You might dismiss the TV upfronts as little more than a desperate diversion from another traditional medium fighting the digital tide, but that would be a mistake.
Imagine you’re one of those odd marketing ducks still trying to make people feel something different about your product — not click, not scroll-over, not like, but actually desire what you sell.
I’m thinking about those 10,000 or so brand managers, directors and vps who must sell more soap, yogurt, cars, paper towels, hotel rooms and whatnot this year if they want the privilege of trying again next year.
Everyone’s on Facebook. And you know their interests and activities, so you can micro-target. Moms cultivating urban rooftop carrot gardens and bunny lovers over 30 flip for more dressing, surely. Wait, not sure what a Facebook ad looks like? Traditional advertising is so last decade. You just need a catchy post that “activates” your 785,325 friends into spending the next 48 weeks replacing adorable pictures of their kids and pets with pitches of your brand’s emotional drivers.
OK, on second thought, what else is there?
Wait, you’ve got a drop-dead gorgeous bottle?! Roll out the package porn. Seduce moms with its curves and dimples. Make them crave what’s inside when they see the outside. Hey, it works for vodka. Call Annie Liebovitz! Call the print guys at the media shop.
Oh, right. There aren’t any print guys anymore. They all went digital.
Digital! Duh — that’s where everyone is, and it’s so cheap. You can get 2.3 billion impressions for, like, 40 bucks. Sure, you’ve never actually noticed a banner ad before or, God forbid, clicked on one, but you’re going to overwhelm these people. They’ll have to notice.
Get Annie back on the phone. Get that photo shoot back on. Everyone in America will see that beautiful bottle of yours before spring lettuce sprouts in Fresno.
[3 weeks later]
“Annie, we’ve got a problem. I can’t see the bottle in these banner ads. Just the cap.”
Hey, you’re not the first person who tried squeezing a vertical shot into a small, nearly invisible and, as it turns out, impressively horizontal ad unit we humans ignore like it’s the federal deficit. At least it was cheap, and you still have some money left for the second half.
Speaking of money, though, you’re running a little low. You could use some good reach and low CPMs. Have you thought about radio? It’s in your car where the CD player used to be. You listen to it when you’re driving, assuming you don’t have your iPhone Bluetoothing your faves. Or SiriusXM. Or Pandora. Or anyone under 22 in the car with you.
OK, so what’s left? Plenty, it turns out: microscopic banner adlets on mobile phones, ads in iPad apps, ads on coffee cups and dry cleaning bags, ads on highway billboards, in-game advertising, ads on race car helmets and, of course, stadium signage. Granted, most of these media do provide some real value, but not to folks who want to change the way you think or feel about their brands.

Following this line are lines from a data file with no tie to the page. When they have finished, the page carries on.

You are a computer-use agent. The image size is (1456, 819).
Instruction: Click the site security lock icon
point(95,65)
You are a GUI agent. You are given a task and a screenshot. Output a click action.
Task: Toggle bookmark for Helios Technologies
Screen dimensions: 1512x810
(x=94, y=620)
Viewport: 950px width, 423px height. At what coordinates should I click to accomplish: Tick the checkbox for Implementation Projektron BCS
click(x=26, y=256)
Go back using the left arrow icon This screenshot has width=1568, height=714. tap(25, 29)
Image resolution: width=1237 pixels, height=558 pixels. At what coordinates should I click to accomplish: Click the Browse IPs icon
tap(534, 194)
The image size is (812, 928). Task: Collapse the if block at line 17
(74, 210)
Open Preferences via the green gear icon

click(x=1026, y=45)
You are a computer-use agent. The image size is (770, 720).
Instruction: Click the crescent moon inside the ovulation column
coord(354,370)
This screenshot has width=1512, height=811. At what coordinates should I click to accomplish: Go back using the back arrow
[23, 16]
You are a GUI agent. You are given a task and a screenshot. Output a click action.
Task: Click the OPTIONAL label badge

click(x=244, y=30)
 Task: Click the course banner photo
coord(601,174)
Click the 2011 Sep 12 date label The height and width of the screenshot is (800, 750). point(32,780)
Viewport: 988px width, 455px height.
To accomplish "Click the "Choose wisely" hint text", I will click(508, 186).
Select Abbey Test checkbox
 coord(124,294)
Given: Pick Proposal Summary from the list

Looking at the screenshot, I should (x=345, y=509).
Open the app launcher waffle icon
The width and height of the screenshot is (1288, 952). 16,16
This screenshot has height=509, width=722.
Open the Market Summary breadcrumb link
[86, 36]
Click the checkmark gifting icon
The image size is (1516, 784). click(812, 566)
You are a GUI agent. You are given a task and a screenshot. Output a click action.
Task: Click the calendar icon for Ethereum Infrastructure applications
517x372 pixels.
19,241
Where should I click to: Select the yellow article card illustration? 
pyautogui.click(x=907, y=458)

And then there’s TV, which Americans watch, on average, 4.2 hours per day — virtually unchanged since 2008, according to Nielsen — and watch it live, not DVRrd, about 90 percent of the time. And when we watch, we are compelled, more or less, to watch advertising units that can actually inform us or touch us emotionally.
Perhaps that’s why TV actually grew its share of total global ad spend in 2012 (to 40.4 percent via $200.9 billion of ad spend), while spending shares declined in newspapers, magazines, radio and outdoor, according to ZenithOptimedia.
The reason is simple: People who need to move product know that they often need to reach their buying audience first. And while our eyeballs move to digital, our hearts and minds are left oddly untouched by advertising there.
So it’s no wonder those TV folks are throwing such great parties this spring.